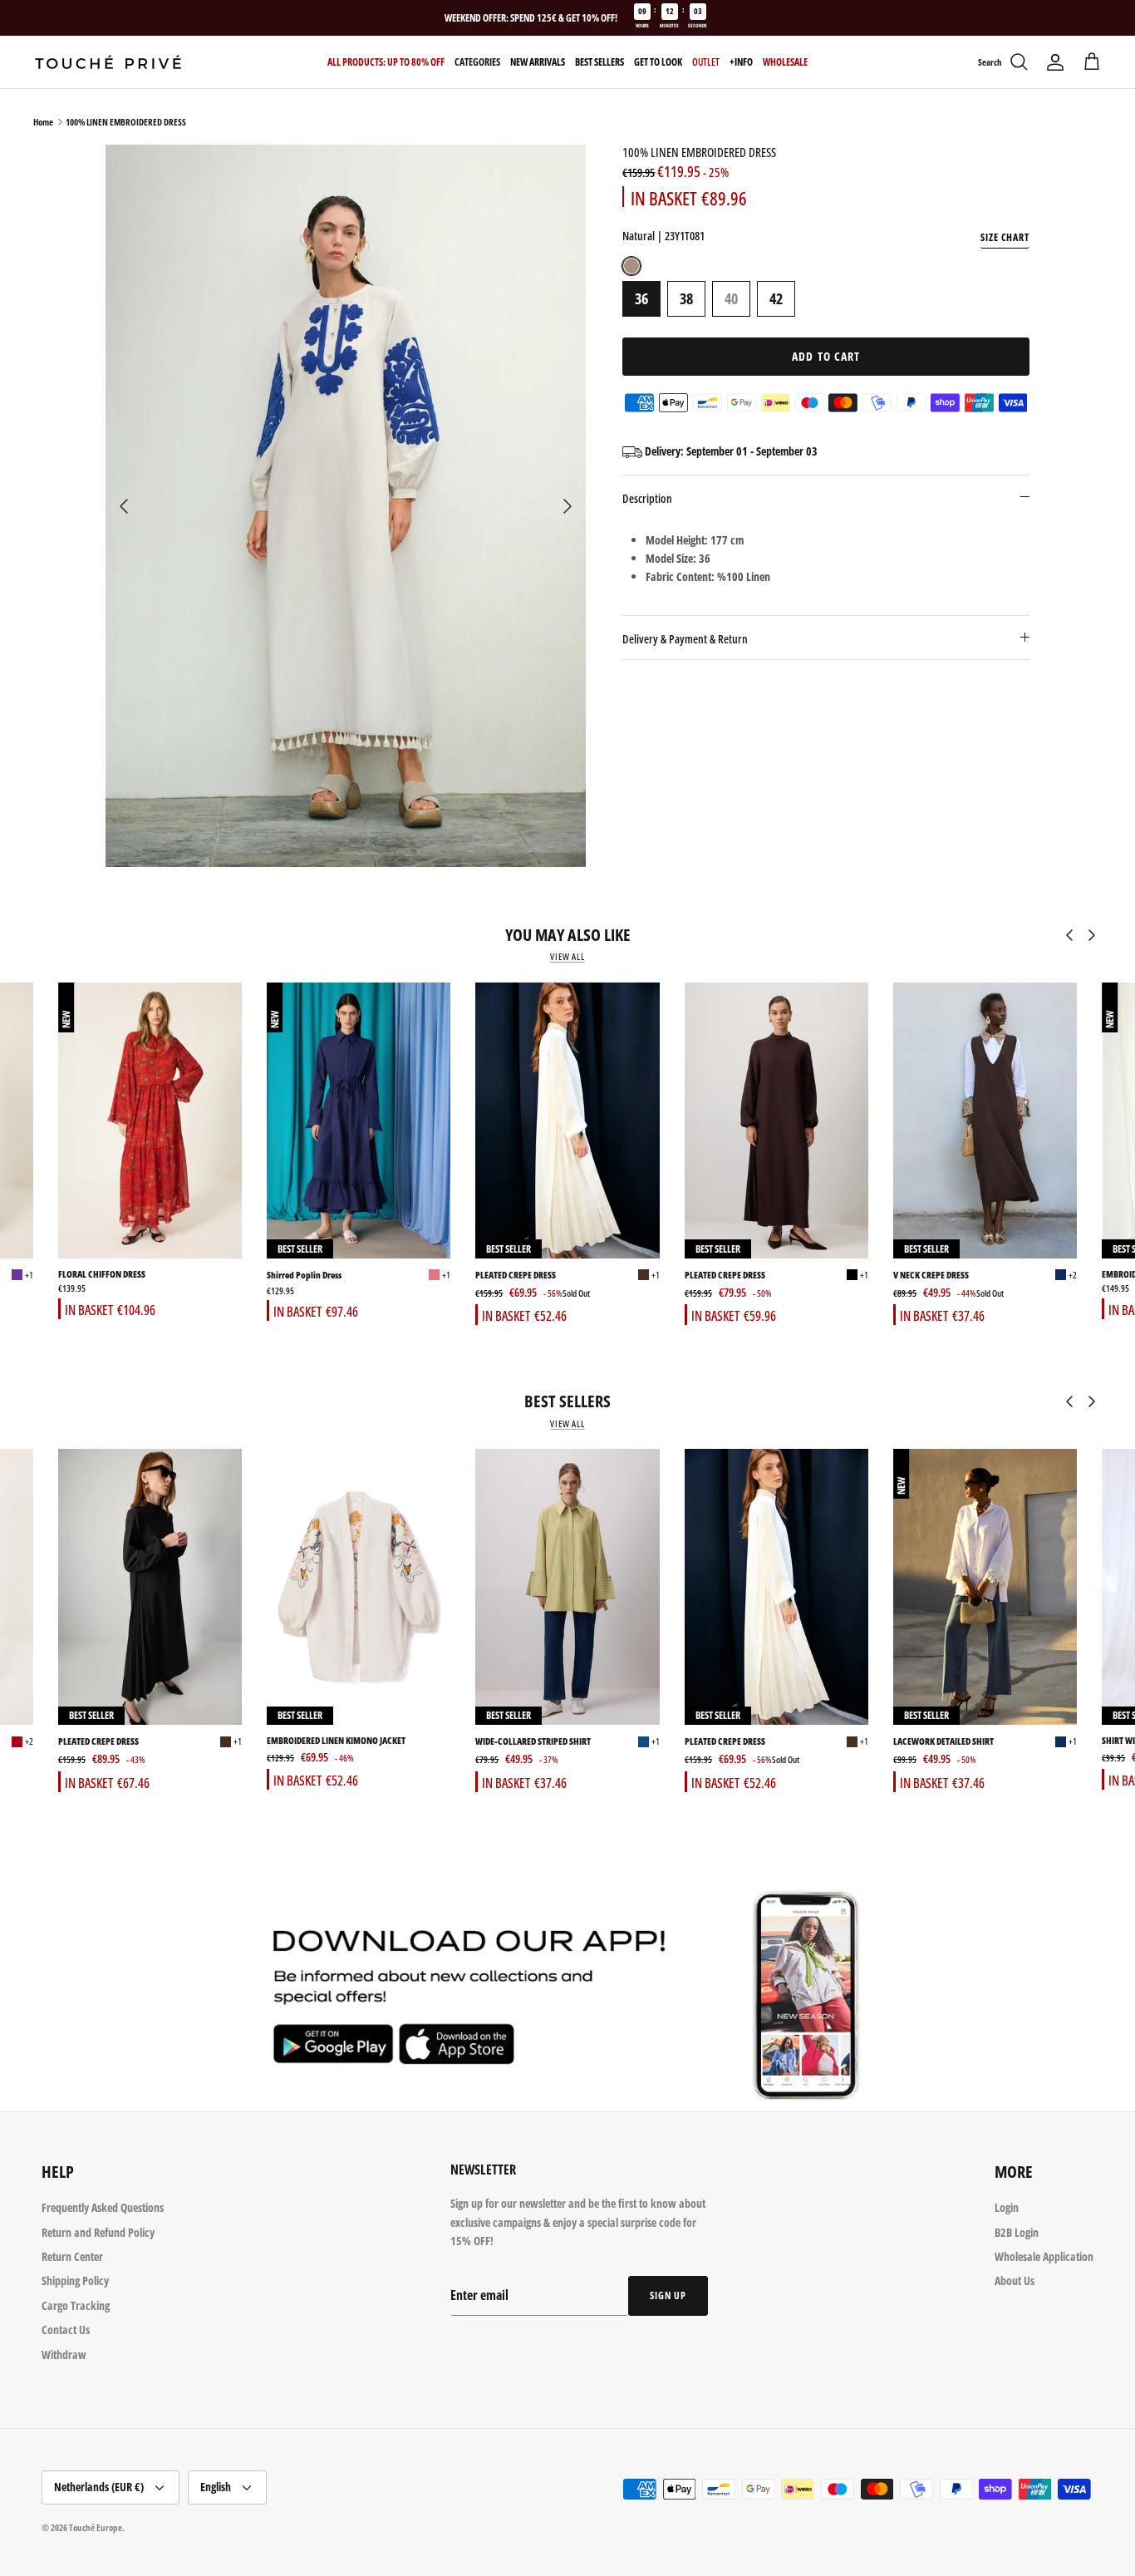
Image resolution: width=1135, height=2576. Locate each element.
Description (647, 498)
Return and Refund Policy (98, 2232)
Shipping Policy (75, 2280)
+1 (29, 1274)
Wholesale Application (1044, 2256)
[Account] (1055, 62)
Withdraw (64, 2354)
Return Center (72, 2256)
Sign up (668, 2295)
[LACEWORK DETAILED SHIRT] (985, 1587)
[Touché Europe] (108, 61)
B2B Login (1017, 2232)
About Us (1014, 2280)
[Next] (567, 506)
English (215, 2487)
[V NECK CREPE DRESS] (985, 1120)
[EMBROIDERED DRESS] (17, 1274)
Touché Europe (95, 2527)
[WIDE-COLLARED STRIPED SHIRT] (567, 1587)
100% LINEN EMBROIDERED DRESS (126, 122)
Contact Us (66, 2329)
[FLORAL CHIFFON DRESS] (150, 1120)
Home (43, 122)
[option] (346, 505)
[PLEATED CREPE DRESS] (567, 1120)
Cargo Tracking (76, 2305)
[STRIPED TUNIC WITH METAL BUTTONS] (17, 1741)
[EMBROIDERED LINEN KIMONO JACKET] (358, 1587)
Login (1007, 2207)
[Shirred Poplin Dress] (358, 1120)
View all (567, 957)
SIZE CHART (1005, 237)
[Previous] (124, 506)
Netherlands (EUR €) (99, 2487)
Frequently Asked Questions (103, 2207)
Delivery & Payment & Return (685, 639)
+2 (1073, 1274)
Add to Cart (826, 356)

☆ ☆ ☆ ☆

### WHAT IS BEING ASKED
The answer must be the full listing, word for word, with no images in it.

### TASK ANSWER
Image resolution: width=1135, height=2576. Locate each element.
Description (647, 498)
Return and Refund Policy (98, 2232)
Shipping Policy (75, 2280)
+1 (29, 1274)
Wholesale Application (1044, 2256)
[Account] (1055, 62)
Withdraw (64, 2354)
Return Center (72, 2256)
Sign up (668, 2295)
[LACEWORK DETAILED SHIRT] (985, 1587)
[Touché Europe] (108, 61)
B2B Login (1017, 2232)
About Us (1014, 2280)
[Next] (567, 506)
English (215, 2487)
[V NECK CREPE DRESS] (985, 1120)
[EMBROIDERED DRESS] (17, 1274)
Touché Europe (95, 2527)
[WIDE-COLLARED STRIPED SHIRT] (567, 1587)
100% LINEN EMBROIDERED DRESS (126, 122)
Contact Us (66, 2329)
[FLORAL CHIFFON DRESS] (150, 1120)
Home (43, 122)
[option] (346, 505)
[PLEATED CREPE DRESS] (567, 1120)
Cargo Tracking (76, 2305)
[STRIPED TUNIC WITH METAL BUTTONS] (17, 1741)
[EMBROIDERED LINEN KIMONO JACKET] (358, 1587)
Login (1007, 2207)
[Shirred Poplin Dress] (358, 1120)
View all (567, 957)
SIZE CHART (1005, 237)
[Previous] (124, 506)
Netherlands (EUR €) (99, 2487)
Frequently Asked Questions (103, 2207)
Delivery & Payment & Return (685, 639)
+2 (1073, 1274)
Add to Cart (826, 356)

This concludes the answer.